Tutto sta, dunque, nella capacità di individuare dai sintomi, quando avviene questa fase ovulatoria. Questo calcolo è importante soprattutto per le donne che hanno cicli mestruali molto irregolari. Esistono metodi casalinghi, test appositi e calcolatori online per stabilire i giorni fertili. Tuttavia, si sconsiglia di utilizzare quelli online perché la loro affidabilità vale solo per cicli molto regolari. I test per il controllo dell’ovulazione sono principalmente di due tipi: il primo controlla l’ormone LH e il secondo controlla sia l’ormone LH che l’estradiolo. Entrambi si acquistano in farmacia.

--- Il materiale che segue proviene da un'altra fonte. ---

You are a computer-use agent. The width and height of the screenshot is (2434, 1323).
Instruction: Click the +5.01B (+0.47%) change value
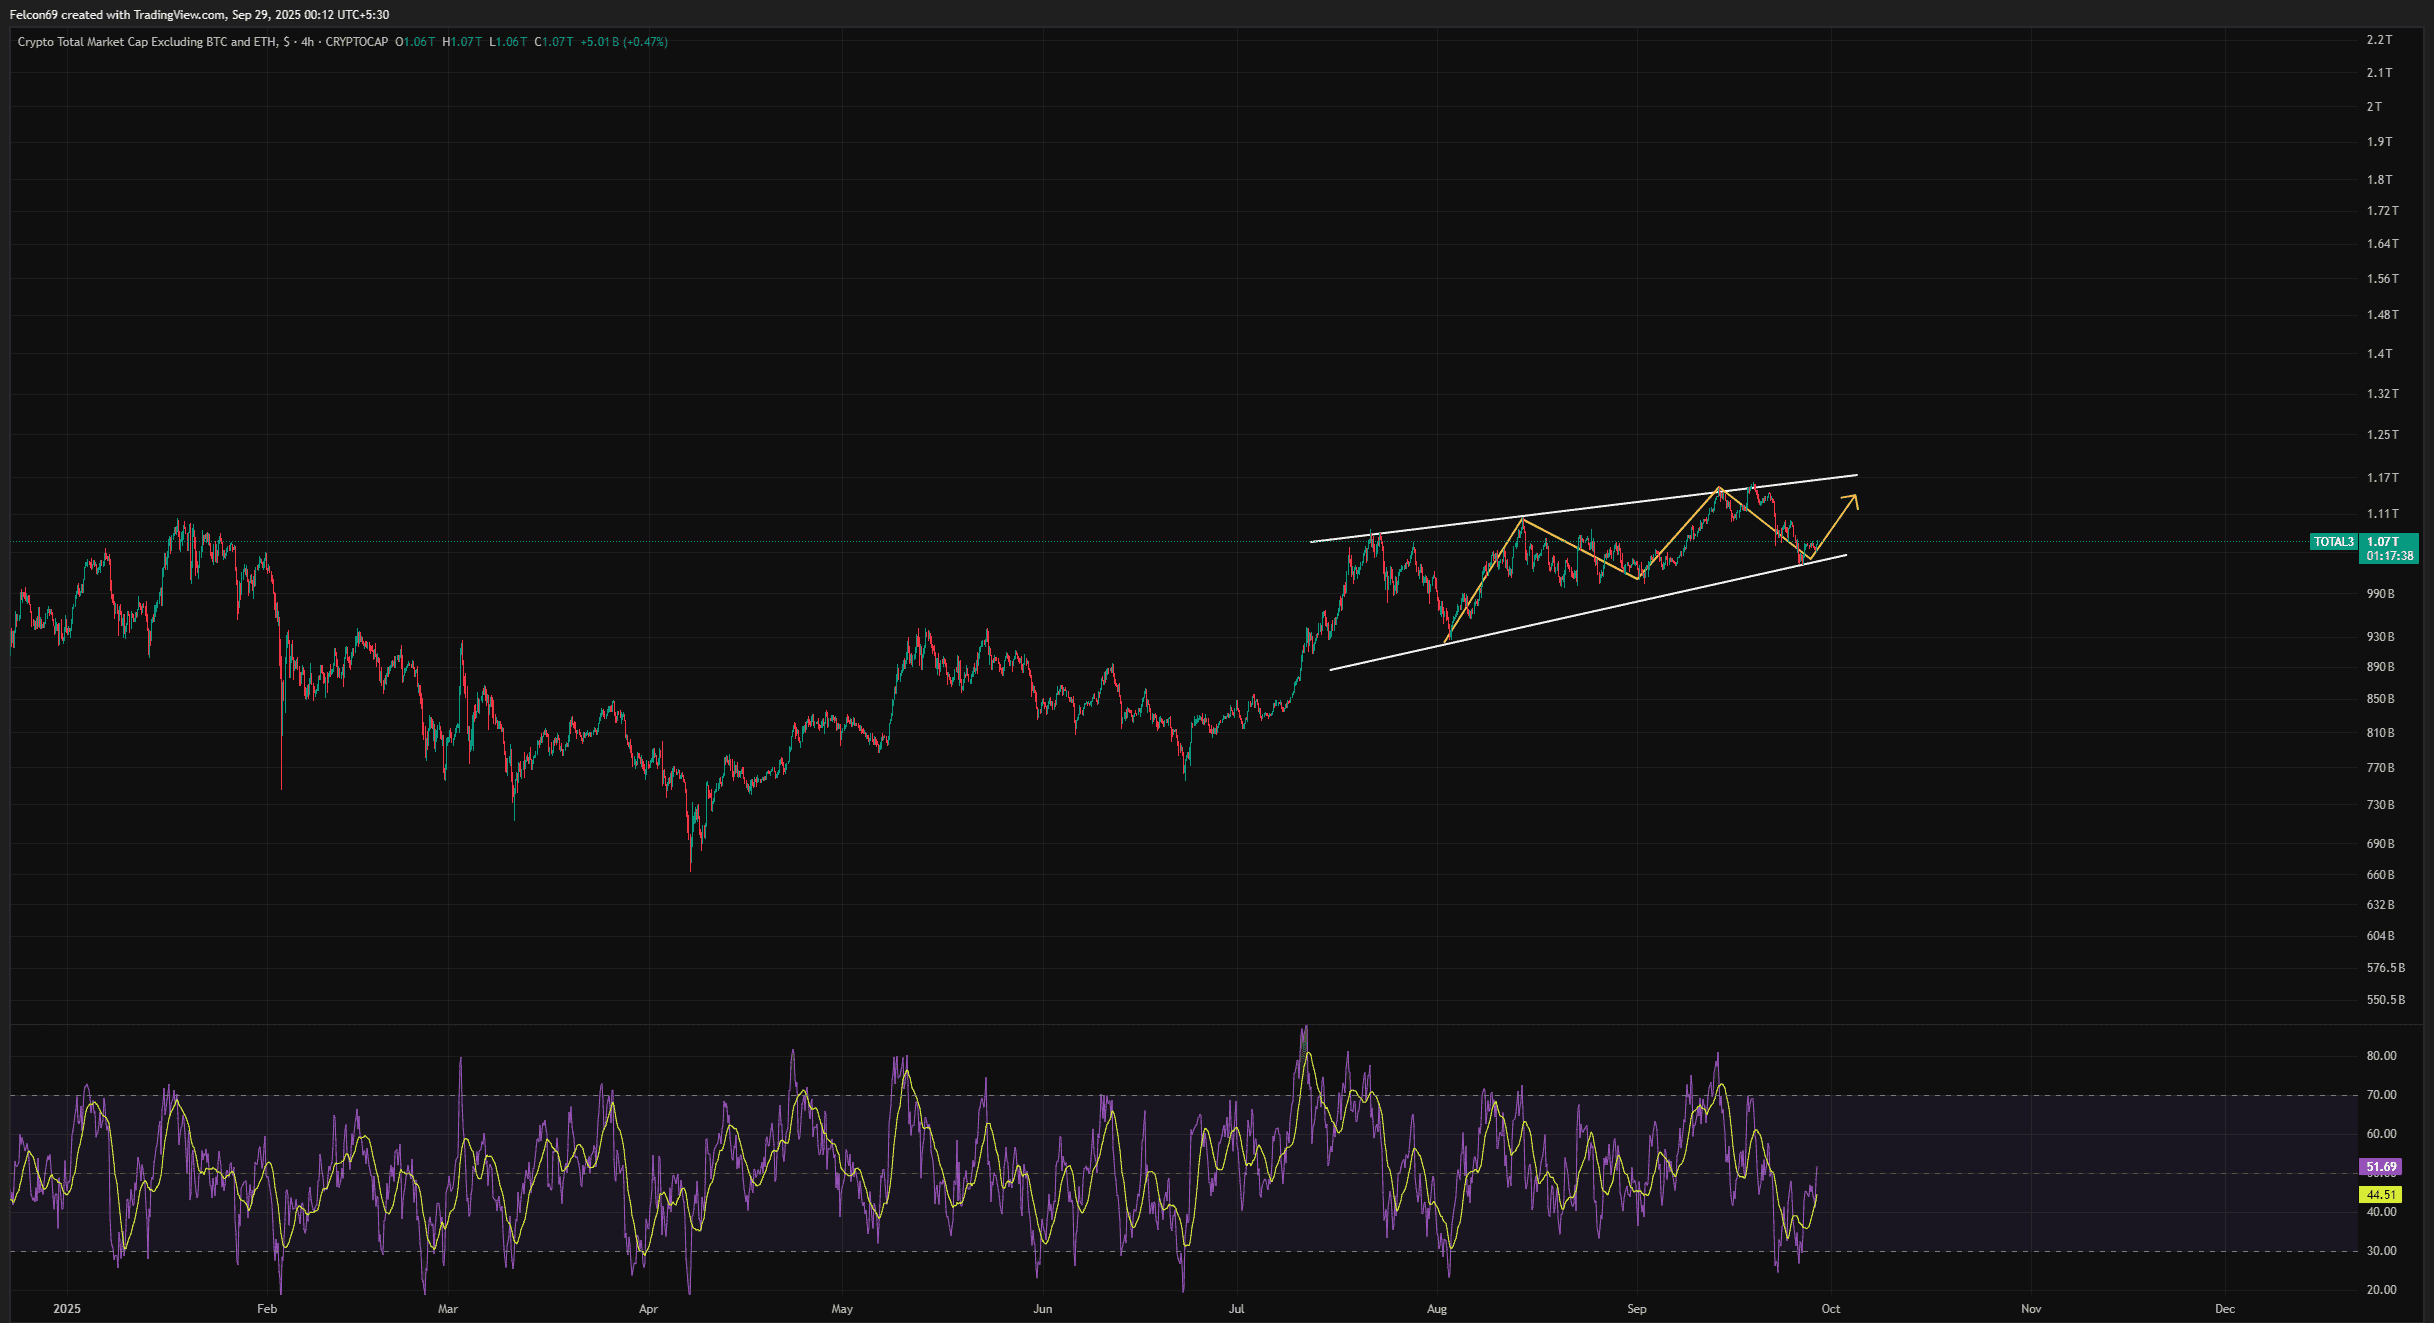point(624,42)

I calcolatori dell’ovulazione

Per stabilire quando avviene la fase di ovulazione, esistono diversi metodi. Il primo, il più semplice, è quello che si basa sull’osservazione del muco cervicale. Il muco dice molto sugli ormoni durante i 28 giorni del ciclo mestruale, riuscendo così a stabilire quando avviene l’ovulazione. Il periodo fertile coincide con la presenza di un muco chiaro, elastico e filante.

È necessario osservare ogni giorno il proprio muco cervicale espulso dalla vagina. Con l’indice e il pollice testate la consistenza, il segnale principale dell’imminente ovulazione è un muco molto elastico e trasparente. Un altro metodo per calcolare l’arrivo della fase ovulatoria, consiste nel registrare la temperatura basale dell’utero. La temperatura, infatti, sale leggermente in coincidenza dell’ovulazione, per ricominciare a scendere subito dopo.

Test di ovulazione

In alcuni casi, è opportuno ricorrere a test più specifici e mirati per il controllo dell’ovulazione. Questi test verificano il picco dell’ormone LH, che è responsabile del rilascio del follicolo ovarico della cellula uovo al momento dell’ovulazione. Alcuni abbinano al controllo dell’ormone LH, anche quello dell’estradiolo, un estrogeno prodotto dalle ovaie. L’utilizzo di questi test consente di individuare con certezza la fase del ciclo in cui avviene l’ovulazione.